Thursday, March 1, 2012

Dreamation After-Action Report

And, man, do I mean action! This was an action-packed convention, thanks to Bulldogs! and the new Marvel Heroic RPG.

I signed up to run a crazy number of games, five in all. This is definitely my limit. Two sessions were playtests of my medieval politics game-in-development, The Art of Power. The first went well but didn't really stretch the system much. The second was much more intense. We tried several things the rules didn't support very well, which is great, and I had the inestimable Rob Donoghue as one of my players. After the game was over, he joined me for dinner and we had a great discussion about the rules, with many wonderful ideas tossed around. As he put it after the game, "I think you've got a solid core here, but now I'm going to take a fire axe to it."

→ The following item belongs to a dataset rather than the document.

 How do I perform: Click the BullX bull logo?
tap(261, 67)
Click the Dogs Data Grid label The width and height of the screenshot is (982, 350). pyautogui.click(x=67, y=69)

This gave me a clear idea for future development, but lots more work to do. Also, this game is definitely going in a card-game direction. That opens up a lot of headaches for printing and sourcing. I will be digging into those issues as I go along.

The other three games I ran were Bulldogs!, all using the Getting There Is Half the Fun scenario, set on the planet of Arsubar and involving a missing cargo. It was loads of fun, and my method of running the game with a random choice from 10 different characters always makes it a unique experience, since I never end up with the same crew. Different players bring a different flavor each time, as well. We ran into one minor issue in the first game when one player felt seriously blocked, but a good conversation between players quickly resolved the situation and the same player got to be completely heroic and badass in a subsequent scene, so all was well.

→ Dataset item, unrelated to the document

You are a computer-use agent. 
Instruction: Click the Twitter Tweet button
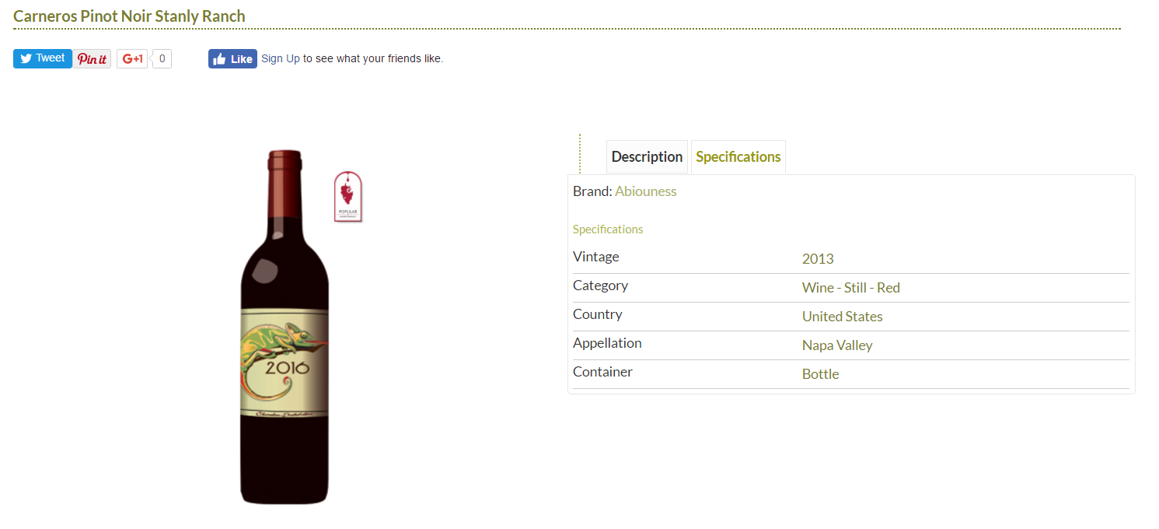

I also got a chance to play in a few games. Kevin Allen Jr.'s Trouble for Hire is basically an action movie in the style of the 1970s and 80s, with a single protagonist. The game shares the GM tasks out among the other players, and periodically everyone switches roles. It was really interesting and fun, and we created a great story that felt just like an action movie. This game is doing just what it intends. I wanted to play because Kevin was interested in publishing Trouble for Hire through Galileo Games, and after having a session of the game I'm really excited to be on board.

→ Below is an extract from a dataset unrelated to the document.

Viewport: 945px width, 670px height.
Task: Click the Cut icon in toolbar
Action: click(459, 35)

I also played in a session of Bulldogs! run by Jared Axelrod. This was super fun, I rarely get a chance to play in my own games, I'm usually running them instead, so just diving in with the character of "Big" Brunda Margab, Hacragorkan cargo loader, was a lot of fun. Jared presented a nicely crafted little adventure with some zombism, some space pirates, and a fleet of Templar warships. It was awesome, but we were all pretty incurious and relatively stupid characters, and all the backstory he prepared was ignored in favor of ass-kicking. In Bulldogs!, that's probably as it should be.

The last RPG I was in was the new Marvel Heroic RPG run by John Stavropoulos. John is a super high-energy GM, and we had a great time with the game. I played as Colossus and managed to absorb most of the damage laid out during the session, even when it was meant for someone else. I also leaped into the East River in metal form to rescue a drowning villain, who returned the favor by feeding off my mutant nature to try to kill me. It was epic!

The last thing I did was squeeze in a demo of Velociraptor! Cannibalism!, a card game designed by some friends of mine. It is very goofy fun, and I've contributed to their Kickstarter. I suggest you do the same, it's a lot of fun.